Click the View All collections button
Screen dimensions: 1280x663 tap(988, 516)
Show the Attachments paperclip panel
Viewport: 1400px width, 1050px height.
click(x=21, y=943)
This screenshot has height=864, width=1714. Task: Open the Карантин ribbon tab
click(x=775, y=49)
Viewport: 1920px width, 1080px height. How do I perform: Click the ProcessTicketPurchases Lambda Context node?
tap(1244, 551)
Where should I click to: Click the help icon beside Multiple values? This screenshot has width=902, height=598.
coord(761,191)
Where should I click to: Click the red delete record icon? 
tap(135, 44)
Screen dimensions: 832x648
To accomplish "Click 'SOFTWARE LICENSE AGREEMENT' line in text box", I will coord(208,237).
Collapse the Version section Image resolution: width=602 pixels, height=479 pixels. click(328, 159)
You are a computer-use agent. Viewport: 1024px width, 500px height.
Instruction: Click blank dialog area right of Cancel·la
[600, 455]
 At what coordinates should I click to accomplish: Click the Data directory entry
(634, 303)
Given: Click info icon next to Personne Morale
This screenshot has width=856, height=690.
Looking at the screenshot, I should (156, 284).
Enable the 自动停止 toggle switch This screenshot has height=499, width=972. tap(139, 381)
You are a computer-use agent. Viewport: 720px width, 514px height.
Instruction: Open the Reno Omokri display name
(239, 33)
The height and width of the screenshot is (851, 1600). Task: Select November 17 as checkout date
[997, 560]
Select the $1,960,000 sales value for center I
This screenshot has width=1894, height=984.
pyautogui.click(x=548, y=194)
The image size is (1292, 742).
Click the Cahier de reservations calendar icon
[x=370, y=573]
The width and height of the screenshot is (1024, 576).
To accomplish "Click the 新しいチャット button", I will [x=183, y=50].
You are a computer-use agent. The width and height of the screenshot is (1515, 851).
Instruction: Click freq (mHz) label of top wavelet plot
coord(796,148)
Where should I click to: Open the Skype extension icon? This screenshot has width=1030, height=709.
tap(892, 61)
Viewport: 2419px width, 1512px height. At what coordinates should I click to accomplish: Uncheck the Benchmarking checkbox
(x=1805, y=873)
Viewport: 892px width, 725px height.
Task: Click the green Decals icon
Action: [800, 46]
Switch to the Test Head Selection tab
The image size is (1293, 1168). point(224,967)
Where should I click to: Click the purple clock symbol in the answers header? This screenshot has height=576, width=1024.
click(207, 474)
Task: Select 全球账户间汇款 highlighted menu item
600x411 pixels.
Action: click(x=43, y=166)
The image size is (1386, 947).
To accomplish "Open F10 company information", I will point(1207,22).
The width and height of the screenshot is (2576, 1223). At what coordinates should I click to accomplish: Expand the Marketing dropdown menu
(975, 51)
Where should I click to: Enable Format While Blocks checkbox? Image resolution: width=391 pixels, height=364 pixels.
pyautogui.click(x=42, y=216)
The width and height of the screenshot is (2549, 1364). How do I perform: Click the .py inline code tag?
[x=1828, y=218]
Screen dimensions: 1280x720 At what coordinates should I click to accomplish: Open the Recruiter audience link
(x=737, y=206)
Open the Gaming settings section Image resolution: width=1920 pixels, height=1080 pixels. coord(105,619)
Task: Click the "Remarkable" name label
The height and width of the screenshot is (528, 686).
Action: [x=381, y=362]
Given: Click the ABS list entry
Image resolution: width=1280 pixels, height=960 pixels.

+-------+

Problem to work on: Please take the rows from the line with "Where should I click to: Click the help" up to and including the line with "The image size is (1293, 1168).", replace "Instruction" with "Command", and leave everything else unchanged. Give only those rows.

Reply to the exercise:
Where should I click to: Click the help icon beside Multiple values? This screenshot has width=902, height=598.
coord(761,191)
Where should I click to: Click the red delete record icon? 
tap(135, 44)
Screen dimensions: 832x648
To accomplish "Click 'SOFTWARE LICENSE AGREEMENT' line in text box", I will coord(208,237).
Collapse the Version section Image resolution: width=602 pixels, height=479 pixels. click(328, 159)
You are a computer-use agent. Viewport: 1024px width, 500px height.
Command: Click blank dialog area right of Cancel·la
[600, 455]
 At what coordinates should I click to accomplish: Click the Data directory entry
(634, 303)
Given: Click info icon next to Personne Morale
This screenshot has width=856, height=690.
Looking at the screenshot, I should (156, 284).
Enable the 自动停止 toggle switch This screenshot has height=499, width=972. tap(139, 381)
You are a computer-use agent. Viewport: 720px width, 514px height.
Command: Open the Reno Omokri display name
(239, 33)
The height and width of the screenshot is (851, 1600). Task: Select November 17 as checkout date
[997, 560]
Select the $1,960,000 sales value for center I
This screenshot has width=1894, height=984.
pyautogui.click(x=548, y=194)
The image size is (1292, 742).
Click the Cahier de reservations calendar icon
[x=370, y=573]
The width and height of the screenshot is (1024, 576).
To accomplish "Click the 新しいチャット button", I will [x=183, y=50].
You are a computer-use agent. The width and height of the screenshot is (1515, 851).
Command: Click freq (mHz) label of top wavelet plot
coord(796,148)
Where should I click to: Open the Skype extension icon? This screenshot has width=1030, height=709.
tap(892, 61)
Viewport: 2419px width, 1512px height. At what coordinates should I click to accomplish: Uncheck the Benchmarking checkbox
(x=1805, y=873)
Viewport: 892px width, 725px height.
Task: Click the green Decals icon
Action: [800, 46]
Switch to the Test Head Selection tab
The image size is (1293, 1168). point(224,967)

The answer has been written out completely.